The UNIQUES record is essentially the form as one might have it in output if the word was processed normally. In addition there are some additional fields that the program presently expects. While these could be eliminated, it is convenient for the program not to make the UNIQUES a special case. So a noun form
N 3 1 ACC S F T
is followed by two zeros and an X
N 3 1 ACC S F T 0 0 X X X X B O
and then the five X’s or, more properly, the dictionary codes.
N 3 1 ACC S F T 0 0 X X X X B O
These pro forma codes are absolutely necessary, but have no further impact.
The program is written in Ada and uses Ada techniques. Ada is designed for high reliability systems (there is no claim the WORDS was developed with all the other safeguards that that implies!) as a consequence is unforgiving. The exact form is required. If you want to be sloppy you have to deliberately program that in.
The following examples, and an examination of the
UNIQUES.LAT file, should
allow the user to insert any unique necessary.
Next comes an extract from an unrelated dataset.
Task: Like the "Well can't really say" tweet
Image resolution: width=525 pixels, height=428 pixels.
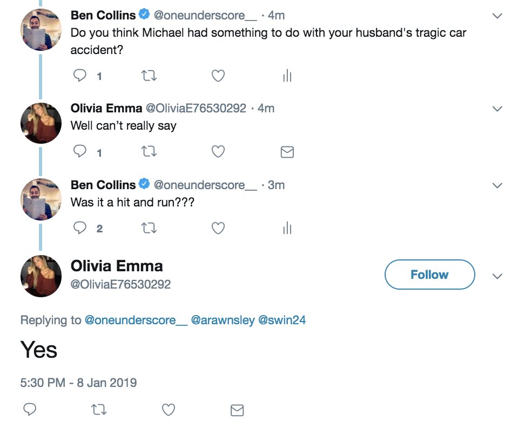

requiem N 3 1 ACC S F T 0 0 X X X X B O rest (from labor), respite; intermission, pause, break; amusement, hobby; bobus N 3 1 DAT P C T 0 0 X X X X C X ox, bull; cow; cattle (pl.) quicquid PRON 1 6 NOM S N INDEF 0 0 X X X X B X whatever, whatsoever; everything which; each one; each; everything; anything mavis V 6 2 PRES ACTIVE IND 2 S X 0 0 X X X X B X prefer cette V 3 1 PRES ACTIVE IMP 2 P TRANS 0 0 X X X X B O give/bring here!/hand over, come (now/here); tell/show us, out with it! behold!